ListStateDescriptor<Tuple2<String, Integer>> descriptor =
    new ListStateDescriptor<>(
        "buffered-elements",
        TypeInformation.of(new TypeHint<Tuple2<String, Integer>>() {}));

checkpointedState = context.getOperatorStateStore().getListState(descriptor);

调用不同的获取状态对象的接口，会使用不同的状态分配算法，比如 getUnionListState(descriptor) 会使用 union redistribution 算法，而 getListState(descriptor) 则使用 even-split redistribution 算法。

当初始化状态对象后，通过 isRestored() 方法判断是否从之前的故障中恢复，如果该方法返回 true 则表示从故障中进行恢复，会执行接下来的恢复逻辑，BufferingSink 中初始化时，恢复回来的 ListState 的所有元素会添加到一个局部变量中，供下次 snapshotState() 时使用，然后清空 ListState，再把当前局部变量中的所有元素写入到 checkpoint 中。
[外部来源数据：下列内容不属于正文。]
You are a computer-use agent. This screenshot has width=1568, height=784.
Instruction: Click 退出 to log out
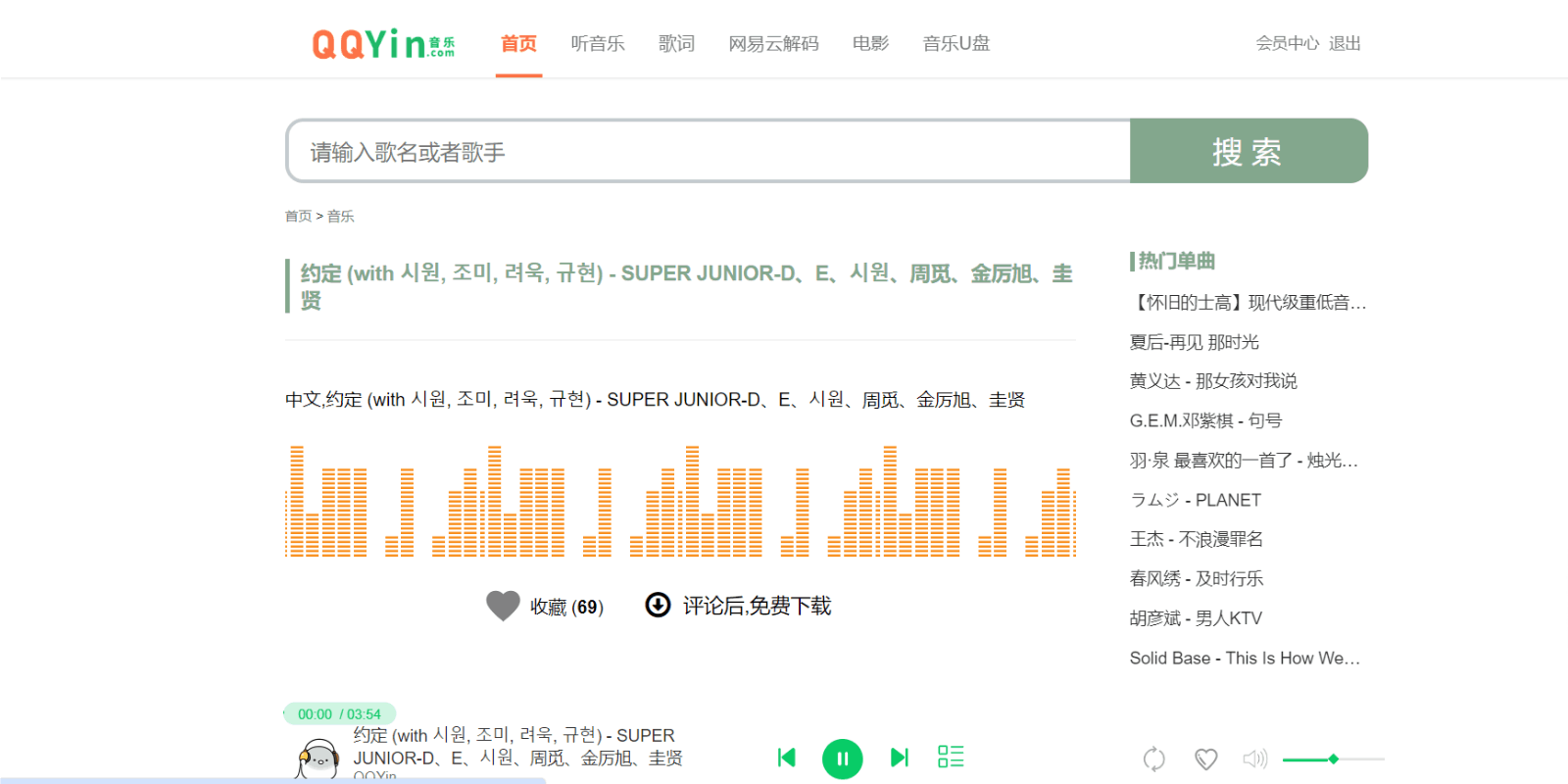(1345, 44)
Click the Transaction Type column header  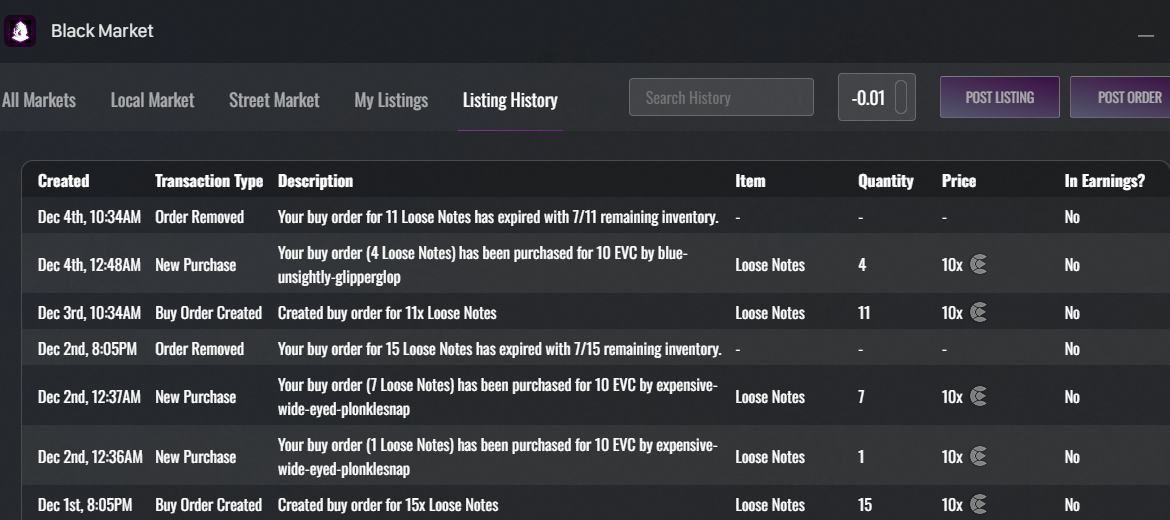click(x=209, y=181)
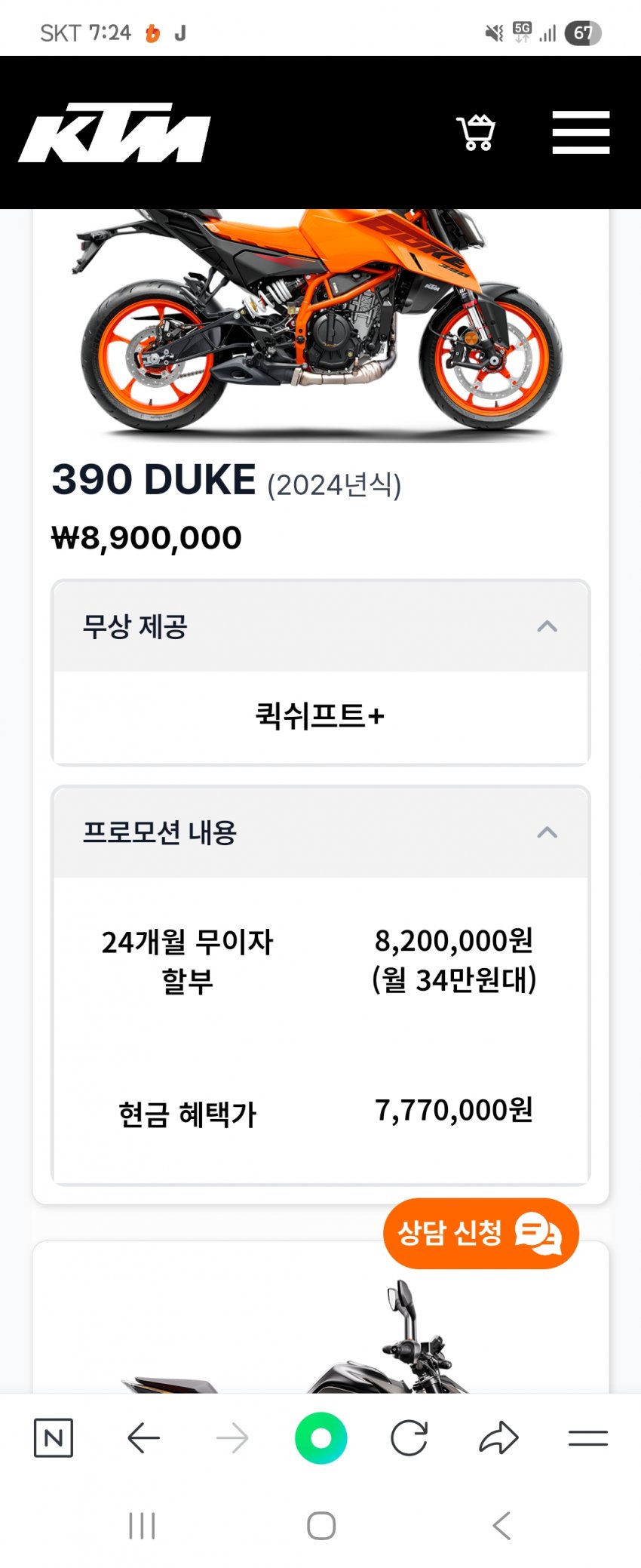Screen dimensions: 641x1568
Task: Open Android recent apps button
Action: click(142, 1525)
同样可以在 initializeState() 方法中使用 FunctionInitializationContext 初始化 keyed state。

c）带状态的 Source Function

需要保证更新状态以及输出的原子性（用于支持 exactly-once 语义），需要在发送数据前获取数据源的全局锁。

复制代码

public static class CounterSource
        extends RichParallelSourceFunction<Long>
        implements CheckpointedFunction {

    /**  current offset for exactly once semantics */
    private Long offset = 0L;

    /** flag for job cancellation */
    private volatile boolean isRunning = true;
    
    /** 存储 state 的变量. */
    private ListState<Long> state;
     
    @Override
    public void run(SourceContext<Long> ctx) {
        final Object lock = ctx.getCheckpointLock();

        while (isRunning) {
            // output and state update are atomic
            synchronized (lock) {
                ctx.collect(offset);
                offset += 1;
            }
        }
    }

    @Override
    public void cancel() {
        isRunning = false;
    }

    @Override
    public void initializeState(FunctionInitializationContext context) throws Exception {
        state = context.getOperatorStateStore().getListState(new ListStateDescriptor<>(
            "state",
            LongSerializer.INSTANCE));
            
        // 从已保存的状态中恢复 offset 到内存中，在进行任务恢复的时候也会调用此初始化状态的方法
        for (Long l : state.get()) {
            offset = l;
        }
    }

    @Override
    public void snapshotState(FunctionSnapshotContext context) throws Exception {
        state.update(Collections.singletonList(offset));
    }
}

要获取 checkpoint 成功消息的算子，可以参考 org.apache.flink.api.common.state.CheckpointListener 接口

【当算子完成 checkpoint 后会回调 notifyCheckpointComplete() 方法】。